Since in-person contact with constituents for the November election is off-limits, candidates are fleeing to the Interwebs for support, with (very) mixed success.
First, let us say, out of love, we’re a little concerned about both candidates for the Council District 2, which covers the Downtown waterfront and Alamitos Beach areas.
In a Zoom chat last week with the outgoing occupant of the office, Cindy Allen was lobbed a giant fluffy softball: What issue spoke to you most in your decision to run for office? Allen yammered on with Sarah Palin-esque evasiveness about her love for socializing, like meeting with people, talking with people, social butterflying with people—the stuff movements are made of.
Also facing sustained questions over her city of residence, Allen has taken to posting videos from the top of her “home condo,” as she describes it, in the Aqua Towers Downtown.
Her competitor, meanwhile, is not lacking at all for content. In response to a question about what he’d do for communities of color, Robert Fox wrote a roughly 750-word treatise on the scope of his achievements, including working in a Jewish-owned restaurant, being a scholar of Chinese culture, spending a night in jail with Joan Baez and his work to build “a new and brilliant ‘Star Trek’ like future.”
He concluded: “I hope I have taken enough time to explain my position.”
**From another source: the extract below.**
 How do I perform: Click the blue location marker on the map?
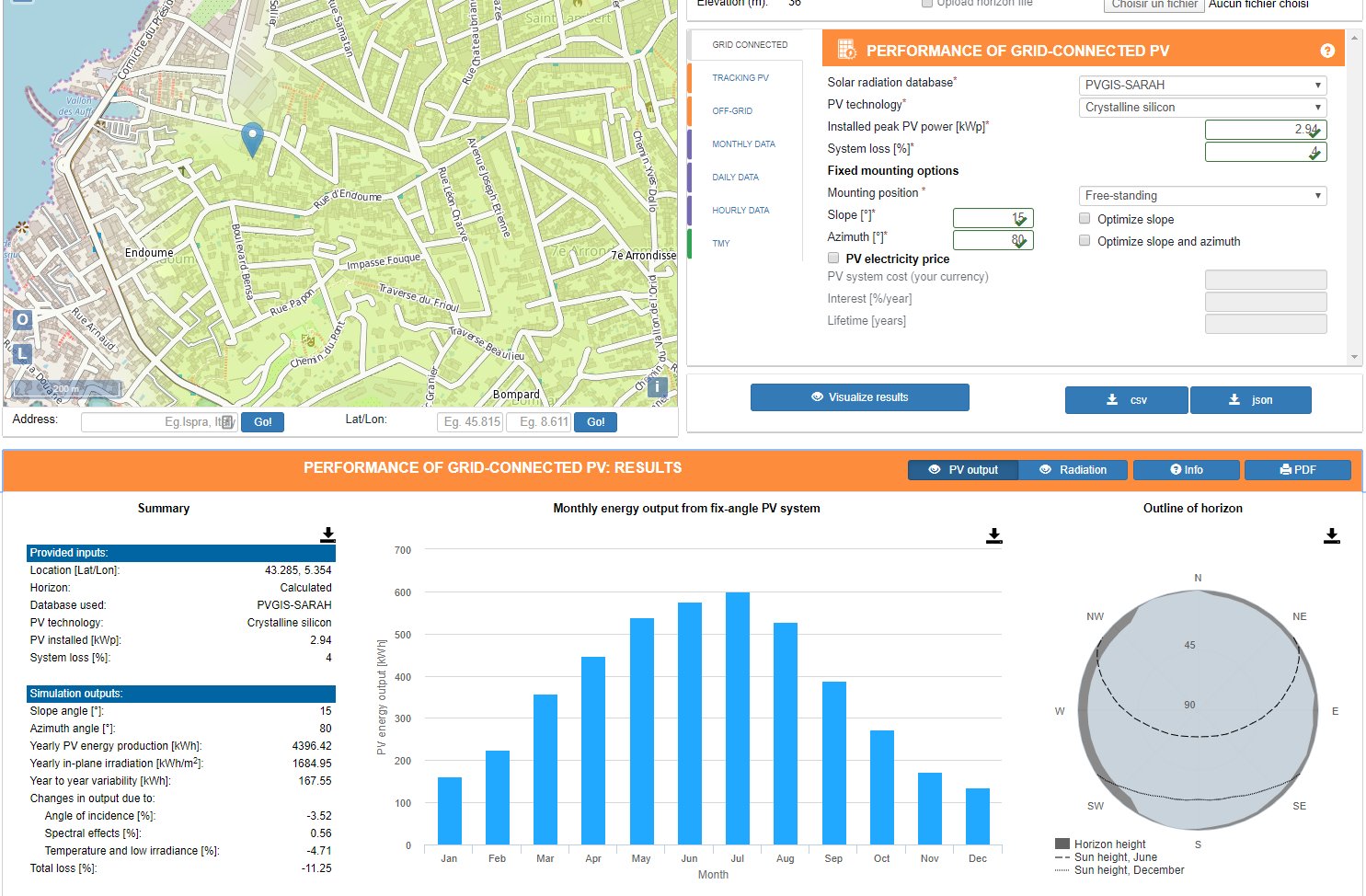252,140
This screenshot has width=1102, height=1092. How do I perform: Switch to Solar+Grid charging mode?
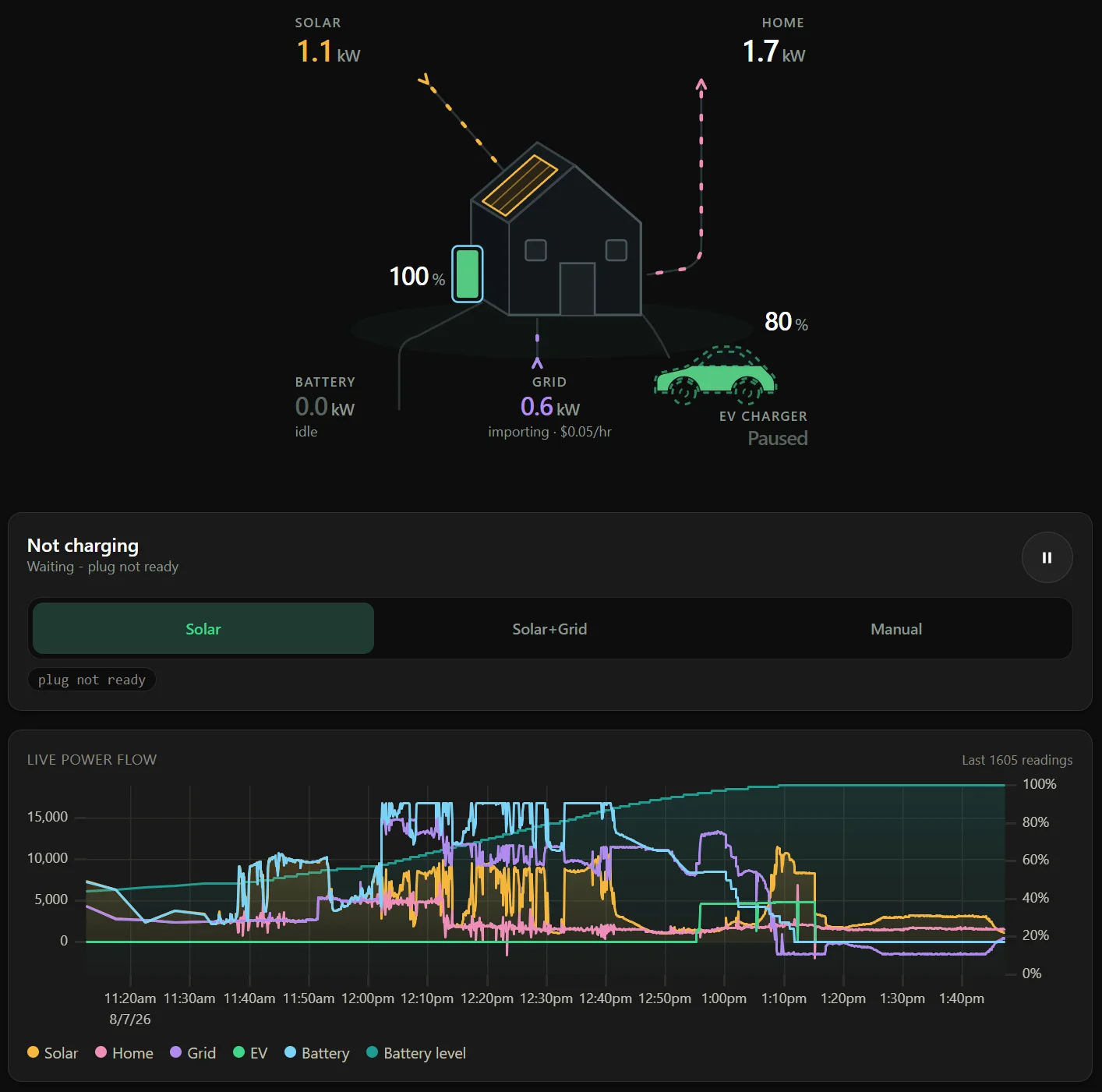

The inquirer responded, in part: “Thank you for taking the time to tell me your life story. That really wasn’t what I was asking for.”
When we think of how empty and hollow our life was before social media, we just break down and cry.
CD2 truly is, and always will be, the gift that keeps on giving.
Yield your time
After all we’ve done for City Manager Tom Modica, he didn’t take a single one of our suggestions for how to solve the city’s budget problems.
But, great news! The city launched a fun little budget tool that allows us all to get involved!
How do you solve a $30 million deficit? It’s easy—how many fire engines would you cut? How many city jobs? What about programs at city parks? Would you raise fees? We can cut all kinds of things and sleep like a baby. Except the Post’s budget. The First Amendment is not for sale, beloved reader.
As Councilwoman Stacy Mungo aptly pointed out at Tuesday’s council meeting—before being silenced by an exasperated Vice Mayor Dee Andrews, who dropped the hammer on long-winded shares from the dais—the options are sorely lacking.
And the entire exercise feels a tad pedantic (our word, not hers). Where, for example, are the options for those fancy accounting gimmicks, the ones that let you move millions onto the spreadsheet for next year?
Perhaps we’re being overly-cynical, but we wonder whether the city just wanted to conduct an opinion poll on who likes cops versus firefighters, and whether libraries are preferable to parks. Why else would our gender, race and age bracket matter?